I often use in-camera conversion (Pentax, Fuji, Ricoh) or RAW+JPG (Panasonic) to see what the colours come out like. In the case of the Panasonic (which may come as a surprise), and the Fuji, I am frequently shocked at how good they are. With Fuji, if you back off the sharpness in camera, and apply to the JPG in LR, you are often done.

Two comments:
Lenses affect colour. Don't really know what they used.
Per comment elsewhere, selecting the applicable profile (e.g., "Portrait", or "Velvia", or even frankly auto mode, which would have selected these) may have changed the outcome significantly for each scenario.

Fun comparison, and I think it generated some buzz. The comment about the minor differences is valid - all modern cameras can take a really good shot.

---------- Post added 11-19-2016 at 10:09 PM ----------

QuoteOriginally posted by stevebrot Quote
I seldom shoot JPEG, but when I have, that has not been my experience.

• _DATASET EXTRACT_
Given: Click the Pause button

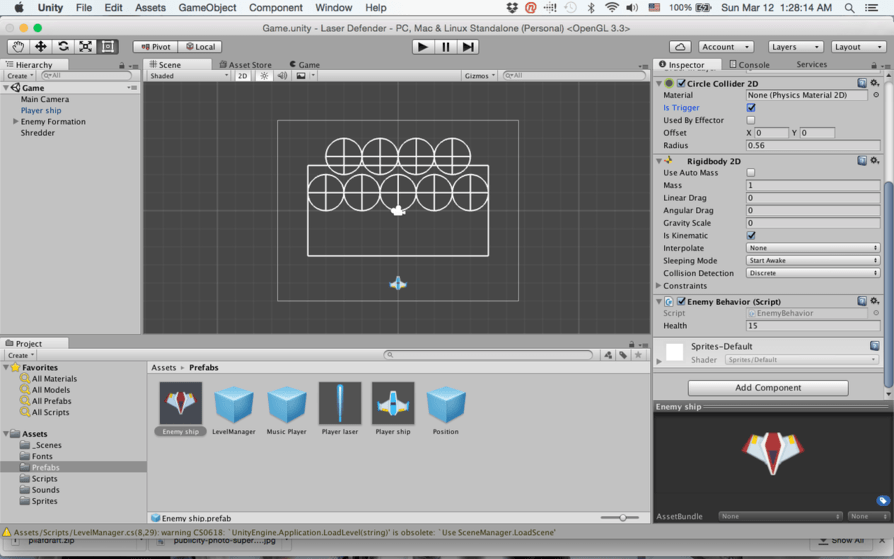Looking at the screenshot, I should tap(446, 47).
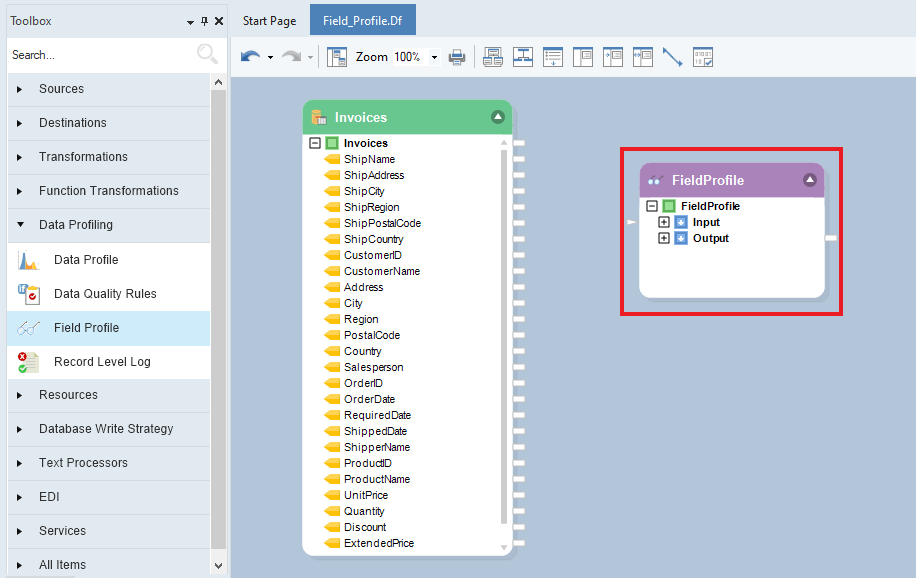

• _LIST OF TASKS_
(1) Render the sentence "The comment about the minor differences is valid - all modern cameras can take a really good shot." from the forum post on camera color rendering into French.
(2) Reproduce verbatim the part of the forum post on camera color rendering that runs from "---------- Post added" down to "been my experience.".

• _RESULTS FOR THE EXERCISE_
(1) Le commentaire sur les différences mineures est pertinent : tous les appareils photo modernes peuvent prendre une très bonne photo.

(2)
---------- Post added 11-19-2016 at 10:09 PM ----------

QuoteOriginally posted by stevebrot Quote
I seldom shoot JPEG, but when I have, that has not been my experience.